Early life and education
Lee Won-kuk was born on April 13, 1907 in Hanseong (now Seoul, the capital of South Korea), which was occupied by Japan and whose regimen regulated all of the population’s activities in the peninsula.  It prohibited the practice or teachings of any martial arts, so those interested, had to go outside of Korea (either China or Japan) to learn the arts.  Lee was interested in martial arts at a very early age, and he used to get together with the elders in his natal Seoul to listen to the old stories that narrated the practice of millennial Korean martial arts like the Taekkyeon.
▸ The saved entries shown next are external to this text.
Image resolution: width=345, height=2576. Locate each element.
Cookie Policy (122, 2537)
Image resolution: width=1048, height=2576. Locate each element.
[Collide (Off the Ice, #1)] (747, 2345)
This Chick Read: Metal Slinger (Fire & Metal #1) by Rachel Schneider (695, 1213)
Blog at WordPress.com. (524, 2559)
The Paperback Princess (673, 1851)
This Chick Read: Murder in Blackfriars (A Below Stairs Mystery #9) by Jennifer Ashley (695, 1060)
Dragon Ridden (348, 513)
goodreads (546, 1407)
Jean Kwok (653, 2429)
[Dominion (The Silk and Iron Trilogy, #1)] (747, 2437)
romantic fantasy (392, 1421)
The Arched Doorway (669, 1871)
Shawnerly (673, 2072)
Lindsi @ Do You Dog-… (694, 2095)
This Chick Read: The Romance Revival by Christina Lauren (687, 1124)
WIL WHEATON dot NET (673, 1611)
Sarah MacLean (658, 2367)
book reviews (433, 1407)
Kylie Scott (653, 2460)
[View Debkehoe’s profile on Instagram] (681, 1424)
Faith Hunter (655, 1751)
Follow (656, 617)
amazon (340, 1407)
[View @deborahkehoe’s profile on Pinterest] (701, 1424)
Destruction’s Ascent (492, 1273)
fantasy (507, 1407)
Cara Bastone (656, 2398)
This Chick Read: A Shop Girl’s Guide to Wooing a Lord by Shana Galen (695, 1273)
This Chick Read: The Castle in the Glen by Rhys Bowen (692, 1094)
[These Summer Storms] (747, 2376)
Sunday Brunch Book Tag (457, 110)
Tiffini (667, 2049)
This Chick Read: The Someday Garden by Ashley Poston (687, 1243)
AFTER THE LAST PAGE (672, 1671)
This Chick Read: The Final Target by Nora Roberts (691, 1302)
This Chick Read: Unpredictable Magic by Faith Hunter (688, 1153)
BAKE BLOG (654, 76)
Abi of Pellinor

It was a custom for very affluent Korean families to send their children to study in Japan, where they would learn the Japanese language and obtain the best education possible, and get to know the right contacts and improve their chances of success in a Japanese dominated society. In 1926 Lee travelled to Tokyo, where he attended high school and later attended the Chuo University specializing in Law.  During his school years, he started training in the martial arts currently known as Karate-Do Shotokan style, under the tutelage of Gichin Funakoshi and his son, Gigō Funakoshi, who was the instructor in charge of the karate club of the Chuo University of Tokyo.  It was there that Won-kuk became one of the first students of karate in Japan, obtaining the highest rank for a person who was not a Japanese national.  After his graduation in Chuo University, he travelled Japan, visiting Okinawa and many other cities in China, including centers where Chuan Fa (kung-fu) was taught.

Career

Return to Korea
Soon enough, Lee understood the meaning of his karate teachings and saw how the history and legacy of the original Korean martial arts were erased slowly from his own culture; so he decided to return to Korea wishing to teach Karate in his homeland.  This return was easily done by using his connections with high ranking Japanese officials, who allowed him to gain employment at the ministry of transportation.
In 1944, Won-kuk made an official request to the Japanese Governor in Korea and army general, Nobuyuki Abe, to teach karate classes to Japanese citizens residing in Korea and later on, to a select group of Korean citizens.  The permit was denied two times and was finally given after a third petition. Lee started teaching Tang Soo Do (the Korean translation for Karate-Do, which literally means “way of the Chinese hand”) at the Yung Shin school gym, located in Okchun-dong, Seodaemun District in Seoul. He named his school “Chung Do Kwan”, which can be translated as the school of the Blue Wave.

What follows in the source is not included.